KRISTEN GALLERNEAUX, on weaving sound studies & visual legends
Media historian and artist Kristen Gallerneaux is the Curator of Communications and Information Technology at The Henry Ford Museum (Detroit, USA), where she takes care of things like computers and also things like radios, televisions, and things that have tubes and transistors. The museum is one of the largest historical collections in North America.
Kristen’s universe, who was raised in a generations-long Spiritualist family, is surrounded by visionary architecture, local micro-histories of sinister small towns, ‘thing theory’, vernacular technoculture, aesthetic failure, contact magic, monster magazines, learning to weave, sound studies, and visual legends and legend trips, in her words.
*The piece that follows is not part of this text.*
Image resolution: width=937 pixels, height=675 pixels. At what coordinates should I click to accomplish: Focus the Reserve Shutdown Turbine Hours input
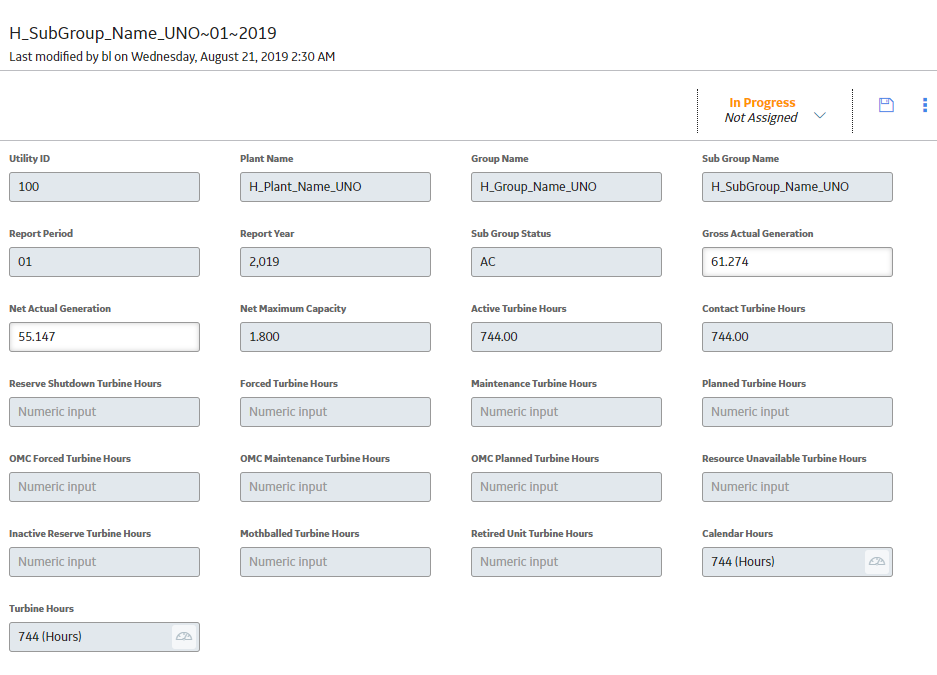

Through her writings, she has covered an extensive range of topics like paranormal culture’s audible history and telepathy research’s visual history.
CLOT Magazine got the chance to speak to Kristen during the 2016 edition of Unsound Festival: Dislocation (Kraków, Poland), where she gave the talk ‘Sonic Spectres’. There she told us about ‘the strange sonic spectres that haunt space around us, from the mysterious ‘hum’ reported in so many locations around the world to unusual structures with possibly occult or UFO provenance to old synthesizers, the picking up of noise from black holes.’
Late 2017 will be a busy time for Kristen. Her forthcoming book, High Static, Dead Lines, will be published by Strange Attractor Press in October, and her essay compilation Unsound/Undead will also be out in Fall on Univocal Press. On the other hand, and in tandem with her book High Static, Dead Lines Kristen tells us via email that she is working on a video/analogue performance project blown out of sound waves, salt crystals forming, salt mining and local heavy industry.